Jalandoni utilizó un conjunto de datos fotográficos del Parque Nacional Kakadu en el Territorio del Norte de Australia y trabajó en estrecha colaboración con los ancianos de las Primeras Naciones de la región.
Andrea Jalandoni conoce bien los desafíos del trabajo arqueológico. Como investigador sénior en el Centro de Investigación Social y Cultural de la Universidad Griffith en Queensland, Australia, Jalandoni ha estudiado sitios significativos en el Pacífico, el Sudeste Asiático y Australia.
Uno de sus mayores desafíos es moderno: analizar cantidades exponenciales de datos sin procesar, como fotos y rastros, recogidos en los sitios.
“La identificación manual requiere demasiado tiempo, dinero y conocimientos especializados”, dice Jalandoni. Ahora, su conjunto de herramientas incluye múltiples drones y técnicas de imagen avanzadas para explorar sitios y descubrir cosas que no son evidentes a simple vista. Pero para dar sentido a todos los datos, necesitaba hacer uso de una herramienta más avanzada: inteligencia artificial (IA).
De qué se trata el proyecto
Jalandoni se asoció con Nayyar Zaidi, profesor principal de informática en la Universidad Deakin en Victoria, Australia. Juntos probaron el aprendizaje automático, un subconjunto de la IA, para automatizar la detección de imágenes y ayudar en la investigación del arte rupestre.
jalandoni usó un conjunto de datos de fotos de los Parque Nacional Kakadu en el Territorio del Norte de Australia y trabajó en estrecha colaboración con los ancianos de las Primeras Naciones de la región. Algunos de los resultados de esta investigación fueron publicados el pasado mes de agosto por la Revista de Ciencias Arqueológicas.
parque nacional kakadu, Patrimonio de la humanidad de la Unesco, contiene algunos de los ejemplos más conocidos de arte rupestre pintado. Las obras se crean a partir de pigmentos hechos de arcillas teñidas con hierro y minerales ricos en hierro que se mezclaron con agua y se aplicaron con herramientas hechas de cabello humano, juncos, plumas y palos mascados.

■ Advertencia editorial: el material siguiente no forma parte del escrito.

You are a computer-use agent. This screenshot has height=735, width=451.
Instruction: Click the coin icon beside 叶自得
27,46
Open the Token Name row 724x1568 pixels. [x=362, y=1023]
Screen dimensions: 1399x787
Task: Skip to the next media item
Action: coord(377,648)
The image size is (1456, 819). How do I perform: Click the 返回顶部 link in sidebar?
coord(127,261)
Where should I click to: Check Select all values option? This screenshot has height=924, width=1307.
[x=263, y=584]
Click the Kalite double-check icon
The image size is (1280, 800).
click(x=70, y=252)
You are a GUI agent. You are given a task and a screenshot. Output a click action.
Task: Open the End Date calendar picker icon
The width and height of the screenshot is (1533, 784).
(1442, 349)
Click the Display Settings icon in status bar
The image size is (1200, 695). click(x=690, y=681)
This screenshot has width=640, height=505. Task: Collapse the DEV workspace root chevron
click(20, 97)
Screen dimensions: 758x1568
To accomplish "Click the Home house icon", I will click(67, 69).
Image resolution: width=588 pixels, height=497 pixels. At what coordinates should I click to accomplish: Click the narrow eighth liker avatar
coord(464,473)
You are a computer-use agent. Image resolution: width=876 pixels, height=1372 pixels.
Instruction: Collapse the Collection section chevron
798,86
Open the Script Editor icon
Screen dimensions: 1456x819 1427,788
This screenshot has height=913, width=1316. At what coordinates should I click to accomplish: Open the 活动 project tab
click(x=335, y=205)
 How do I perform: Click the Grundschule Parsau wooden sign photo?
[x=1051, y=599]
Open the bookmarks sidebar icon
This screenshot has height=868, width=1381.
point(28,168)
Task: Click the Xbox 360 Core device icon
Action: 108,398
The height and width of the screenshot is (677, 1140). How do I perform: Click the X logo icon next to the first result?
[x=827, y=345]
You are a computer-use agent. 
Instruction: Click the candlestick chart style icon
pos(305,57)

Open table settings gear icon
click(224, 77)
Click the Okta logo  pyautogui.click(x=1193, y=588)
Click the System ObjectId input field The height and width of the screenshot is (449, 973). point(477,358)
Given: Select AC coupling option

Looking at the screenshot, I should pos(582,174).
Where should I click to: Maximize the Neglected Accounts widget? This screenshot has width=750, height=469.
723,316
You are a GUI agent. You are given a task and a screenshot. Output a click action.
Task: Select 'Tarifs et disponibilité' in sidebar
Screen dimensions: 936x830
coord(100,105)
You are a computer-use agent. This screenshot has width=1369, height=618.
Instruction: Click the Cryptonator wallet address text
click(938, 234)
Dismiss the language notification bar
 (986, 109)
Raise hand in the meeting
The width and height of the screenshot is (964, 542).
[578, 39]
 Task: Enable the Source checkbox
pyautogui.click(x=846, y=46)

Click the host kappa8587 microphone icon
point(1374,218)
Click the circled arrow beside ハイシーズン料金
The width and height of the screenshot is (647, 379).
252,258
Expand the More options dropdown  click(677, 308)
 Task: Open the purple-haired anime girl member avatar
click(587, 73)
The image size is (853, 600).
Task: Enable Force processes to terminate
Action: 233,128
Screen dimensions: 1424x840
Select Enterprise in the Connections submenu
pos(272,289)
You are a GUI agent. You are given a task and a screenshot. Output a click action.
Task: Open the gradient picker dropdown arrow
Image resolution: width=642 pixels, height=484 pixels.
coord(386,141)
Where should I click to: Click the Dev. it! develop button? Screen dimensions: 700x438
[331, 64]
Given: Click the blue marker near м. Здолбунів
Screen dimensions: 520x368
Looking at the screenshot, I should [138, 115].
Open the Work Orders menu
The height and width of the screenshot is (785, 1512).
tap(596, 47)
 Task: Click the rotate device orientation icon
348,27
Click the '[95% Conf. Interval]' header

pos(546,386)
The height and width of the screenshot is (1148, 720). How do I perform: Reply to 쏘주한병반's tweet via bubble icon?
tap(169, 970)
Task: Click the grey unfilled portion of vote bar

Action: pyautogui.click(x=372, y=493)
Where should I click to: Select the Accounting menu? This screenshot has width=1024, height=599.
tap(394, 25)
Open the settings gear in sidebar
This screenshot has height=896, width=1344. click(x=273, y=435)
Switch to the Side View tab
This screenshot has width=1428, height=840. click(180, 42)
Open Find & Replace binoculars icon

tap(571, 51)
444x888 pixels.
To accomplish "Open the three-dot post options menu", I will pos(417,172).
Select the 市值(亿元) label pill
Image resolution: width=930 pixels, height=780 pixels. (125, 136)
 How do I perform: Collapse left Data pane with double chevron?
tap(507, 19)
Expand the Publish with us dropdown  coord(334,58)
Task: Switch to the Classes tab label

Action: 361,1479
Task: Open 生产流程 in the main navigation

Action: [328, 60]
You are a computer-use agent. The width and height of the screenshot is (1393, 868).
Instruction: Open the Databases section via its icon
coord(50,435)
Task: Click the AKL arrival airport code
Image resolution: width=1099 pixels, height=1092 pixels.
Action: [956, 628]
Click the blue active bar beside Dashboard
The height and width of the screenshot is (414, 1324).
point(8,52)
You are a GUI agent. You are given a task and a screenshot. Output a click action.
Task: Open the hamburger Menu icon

Algunas de las pinturas de esta región datan de 20.000 años, lo que los convierte en algunos de los más antiguos en la historia registrada. A pesar de su reconocido estatus de arte rupestre, solo se ha estudiado una fracción de las obras del parque.
“Para las personas de las Primeras Naciones, el arte rupestre es un aspecto esencial de las culturas indígenas contemporáneas que los conecta directamente con la ascendencia, las historias culturales y los paisajes”, dice Jalandoni. “El arte rupestre no son solo datos, es parte del patrimonio indígena y contribuye al bienestar indígena”.
Para el estudio de IA, los investigadores probaron un modelo de aprendizaje automático para detectar arte rupestre en cientos de fotos, algunas de las cuales mostraban imágenes de arte pintado y otras de superficies rocosas desnudas. El sistema encontró el arte con un alto grado de precisión del 89%, lo que sugiere que puede ser invaluable.